When talking about electrical conductors and the current which they carry- what does the word "impeach" refer to and what is the significance of this term? Would you please include some references for future reading?

I do not know that word in that context, but it would be very easy to hear "impeach" when someone says "impedance".

Tim Mooney

Sorry, Michael, I have never heard the word "impeach" used in an electrical context. However, when talking about current-carrying _ratings_ of wires, the general meaning of "impeach" might be relevant. The general meaning of impeach is to discredit, establish suspicion, or show probably cause for a judgement.

A "'current rating" is an assertion by some person that the wires will be safe from overheating, to a certain high degree, when carrying the mentioned or expected amount of current.

A skeptical reviewer, such as an electrical inspector, might find a particular reason that these assertions are not quite valid or that the degree of safety is not as high as claimed or required. One might say that these reasons impeach the claimed current rating, or impeach the electrical design as a whole.

In other words, someone thinks the current-carrying capacity is not high enough, and "impeach" is the word they used to say so.

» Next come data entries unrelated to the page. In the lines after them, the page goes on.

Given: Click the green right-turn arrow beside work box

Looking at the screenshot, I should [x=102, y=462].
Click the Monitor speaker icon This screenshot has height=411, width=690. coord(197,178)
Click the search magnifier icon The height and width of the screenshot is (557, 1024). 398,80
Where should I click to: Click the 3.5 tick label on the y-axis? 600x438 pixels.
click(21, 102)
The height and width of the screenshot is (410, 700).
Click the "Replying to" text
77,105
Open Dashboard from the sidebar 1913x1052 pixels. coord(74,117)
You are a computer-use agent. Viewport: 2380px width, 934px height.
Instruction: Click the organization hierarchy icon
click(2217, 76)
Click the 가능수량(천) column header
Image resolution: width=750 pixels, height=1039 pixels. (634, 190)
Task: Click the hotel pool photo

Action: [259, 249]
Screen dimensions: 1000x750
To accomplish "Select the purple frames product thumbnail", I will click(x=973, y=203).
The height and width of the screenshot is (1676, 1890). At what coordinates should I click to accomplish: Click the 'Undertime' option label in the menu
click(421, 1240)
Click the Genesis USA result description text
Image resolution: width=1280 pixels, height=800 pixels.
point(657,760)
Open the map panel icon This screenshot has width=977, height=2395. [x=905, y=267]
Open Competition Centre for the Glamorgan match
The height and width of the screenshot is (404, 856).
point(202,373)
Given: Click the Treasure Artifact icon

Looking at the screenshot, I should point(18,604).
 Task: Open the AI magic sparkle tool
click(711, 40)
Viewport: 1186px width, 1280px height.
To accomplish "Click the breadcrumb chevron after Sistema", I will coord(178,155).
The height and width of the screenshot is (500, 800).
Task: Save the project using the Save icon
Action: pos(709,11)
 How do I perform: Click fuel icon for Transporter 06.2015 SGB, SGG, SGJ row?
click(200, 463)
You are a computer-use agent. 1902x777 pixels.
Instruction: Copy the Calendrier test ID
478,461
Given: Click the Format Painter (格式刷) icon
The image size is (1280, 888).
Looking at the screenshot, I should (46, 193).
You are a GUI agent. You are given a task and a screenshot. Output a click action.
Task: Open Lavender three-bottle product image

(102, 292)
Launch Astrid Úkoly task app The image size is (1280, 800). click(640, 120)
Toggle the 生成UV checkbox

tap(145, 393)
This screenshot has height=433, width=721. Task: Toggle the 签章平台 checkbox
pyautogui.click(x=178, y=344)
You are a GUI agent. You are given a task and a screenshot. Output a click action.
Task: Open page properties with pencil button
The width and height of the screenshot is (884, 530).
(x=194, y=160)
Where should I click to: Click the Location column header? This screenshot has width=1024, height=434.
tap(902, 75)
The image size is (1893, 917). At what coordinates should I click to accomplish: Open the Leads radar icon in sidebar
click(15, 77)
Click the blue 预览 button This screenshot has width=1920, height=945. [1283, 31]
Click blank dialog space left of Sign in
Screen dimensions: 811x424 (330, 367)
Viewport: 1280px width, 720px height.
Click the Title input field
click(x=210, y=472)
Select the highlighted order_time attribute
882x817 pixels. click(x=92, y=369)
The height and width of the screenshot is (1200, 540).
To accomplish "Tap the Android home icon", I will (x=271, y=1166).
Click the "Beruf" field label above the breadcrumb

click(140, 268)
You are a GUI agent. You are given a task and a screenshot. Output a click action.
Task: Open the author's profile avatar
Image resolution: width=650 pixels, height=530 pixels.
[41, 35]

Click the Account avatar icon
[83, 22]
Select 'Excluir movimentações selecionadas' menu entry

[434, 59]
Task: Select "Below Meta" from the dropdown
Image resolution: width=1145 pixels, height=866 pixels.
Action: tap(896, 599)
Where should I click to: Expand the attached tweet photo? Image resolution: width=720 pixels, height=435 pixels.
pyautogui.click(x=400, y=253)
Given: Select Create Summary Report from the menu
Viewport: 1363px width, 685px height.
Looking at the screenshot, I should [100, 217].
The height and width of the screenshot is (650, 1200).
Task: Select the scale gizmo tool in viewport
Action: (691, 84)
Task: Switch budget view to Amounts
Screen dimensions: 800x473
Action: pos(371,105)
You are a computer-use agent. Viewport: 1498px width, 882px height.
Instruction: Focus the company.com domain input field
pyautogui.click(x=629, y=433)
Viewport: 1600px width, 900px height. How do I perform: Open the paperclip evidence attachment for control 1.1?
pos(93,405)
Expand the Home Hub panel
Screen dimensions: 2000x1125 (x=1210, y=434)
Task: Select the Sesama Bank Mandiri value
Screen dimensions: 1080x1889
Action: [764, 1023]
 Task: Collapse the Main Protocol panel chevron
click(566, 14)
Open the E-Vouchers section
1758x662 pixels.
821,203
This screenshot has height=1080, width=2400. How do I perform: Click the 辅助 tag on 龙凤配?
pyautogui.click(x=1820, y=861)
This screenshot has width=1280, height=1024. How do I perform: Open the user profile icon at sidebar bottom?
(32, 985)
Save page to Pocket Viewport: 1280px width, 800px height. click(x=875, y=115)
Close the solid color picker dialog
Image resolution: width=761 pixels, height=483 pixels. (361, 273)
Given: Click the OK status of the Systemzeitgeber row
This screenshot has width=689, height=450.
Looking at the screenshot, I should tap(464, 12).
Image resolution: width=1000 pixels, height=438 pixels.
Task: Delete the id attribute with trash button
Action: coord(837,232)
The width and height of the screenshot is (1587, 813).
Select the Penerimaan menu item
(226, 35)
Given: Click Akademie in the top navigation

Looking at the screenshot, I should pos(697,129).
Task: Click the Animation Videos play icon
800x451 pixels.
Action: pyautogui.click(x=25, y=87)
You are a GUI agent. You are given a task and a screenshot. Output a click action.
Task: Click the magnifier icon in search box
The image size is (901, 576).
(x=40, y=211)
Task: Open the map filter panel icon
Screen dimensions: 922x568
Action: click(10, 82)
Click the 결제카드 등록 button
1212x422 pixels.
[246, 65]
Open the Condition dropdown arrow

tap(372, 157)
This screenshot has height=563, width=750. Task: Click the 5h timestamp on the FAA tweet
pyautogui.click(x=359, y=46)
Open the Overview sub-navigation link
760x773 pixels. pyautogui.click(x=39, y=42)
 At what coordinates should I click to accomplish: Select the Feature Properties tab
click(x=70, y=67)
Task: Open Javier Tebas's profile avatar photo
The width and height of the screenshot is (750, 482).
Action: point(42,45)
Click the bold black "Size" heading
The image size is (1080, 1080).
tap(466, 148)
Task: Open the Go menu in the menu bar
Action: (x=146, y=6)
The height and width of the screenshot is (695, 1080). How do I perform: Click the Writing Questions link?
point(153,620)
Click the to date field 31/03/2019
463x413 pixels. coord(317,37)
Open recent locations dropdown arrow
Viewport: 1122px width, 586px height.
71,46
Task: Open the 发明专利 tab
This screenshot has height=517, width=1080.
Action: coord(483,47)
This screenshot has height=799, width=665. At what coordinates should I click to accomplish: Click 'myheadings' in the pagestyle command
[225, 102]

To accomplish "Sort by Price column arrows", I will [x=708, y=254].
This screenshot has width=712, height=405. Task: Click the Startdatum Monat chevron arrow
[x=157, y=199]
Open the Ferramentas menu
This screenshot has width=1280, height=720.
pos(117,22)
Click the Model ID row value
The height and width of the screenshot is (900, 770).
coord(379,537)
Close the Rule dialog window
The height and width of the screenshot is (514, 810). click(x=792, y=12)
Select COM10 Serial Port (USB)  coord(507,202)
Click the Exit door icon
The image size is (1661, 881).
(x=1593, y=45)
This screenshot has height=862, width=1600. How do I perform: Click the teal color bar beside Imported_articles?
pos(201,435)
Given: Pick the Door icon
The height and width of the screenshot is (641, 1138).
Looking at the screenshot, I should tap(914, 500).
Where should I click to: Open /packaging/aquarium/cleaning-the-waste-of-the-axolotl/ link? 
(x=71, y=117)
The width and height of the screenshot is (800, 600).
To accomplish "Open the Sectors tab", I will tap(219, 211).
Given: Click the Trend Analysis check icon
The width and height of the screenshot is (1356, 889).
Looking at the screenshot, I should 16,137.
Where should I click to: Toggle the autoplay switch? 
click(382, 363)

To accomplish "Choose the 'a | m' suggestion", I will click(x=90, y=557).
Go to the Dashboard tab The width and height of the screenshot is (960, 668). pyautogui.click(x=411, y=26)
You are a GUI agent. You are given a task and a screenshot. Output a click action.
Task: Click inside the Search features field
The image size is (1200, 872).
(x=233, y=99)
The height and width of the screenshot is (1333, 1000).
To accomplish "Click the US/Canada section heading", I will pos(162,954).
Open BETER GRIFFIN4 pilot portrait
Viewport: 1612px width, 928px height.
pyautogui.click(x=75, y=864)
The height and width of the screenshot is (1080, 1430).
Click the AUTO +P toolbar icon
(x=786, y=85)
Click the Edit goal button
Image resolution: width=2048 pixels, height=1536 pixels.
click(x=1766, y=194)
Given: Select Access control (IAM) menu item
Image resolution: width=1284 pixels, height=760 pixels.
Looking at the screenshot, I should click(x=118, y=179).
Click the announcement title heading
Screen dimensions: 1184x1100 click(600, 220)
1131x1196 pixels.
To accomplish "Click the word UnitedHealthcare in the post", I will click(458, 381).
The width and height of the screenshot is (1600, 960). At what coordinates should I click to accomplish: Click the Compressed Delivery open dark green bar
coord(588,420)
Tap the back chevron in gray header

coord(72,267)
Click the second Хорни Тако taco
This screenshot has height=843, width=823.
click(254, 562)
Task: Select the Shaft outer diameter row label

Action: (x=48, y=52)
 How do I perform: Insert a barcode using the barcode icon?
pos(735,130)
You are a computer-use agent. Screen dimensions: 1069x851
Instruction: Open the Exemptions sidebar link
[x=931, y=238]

Perhaps is you Google search for ["'current rating" impeach] you would find illuminating examples.

Jim Swenson


Could you possibly have mistaken the word "impeach" for "impedance"? If you meant to ask about electrical impedance, here is a web site that gives a great definition:


Todd Clark, Office of Science
U.S. Department of Energy

I am not familiar with the term "impeach" used in the context of electrical circuits. Is it possible that "impedance" is term being referred to?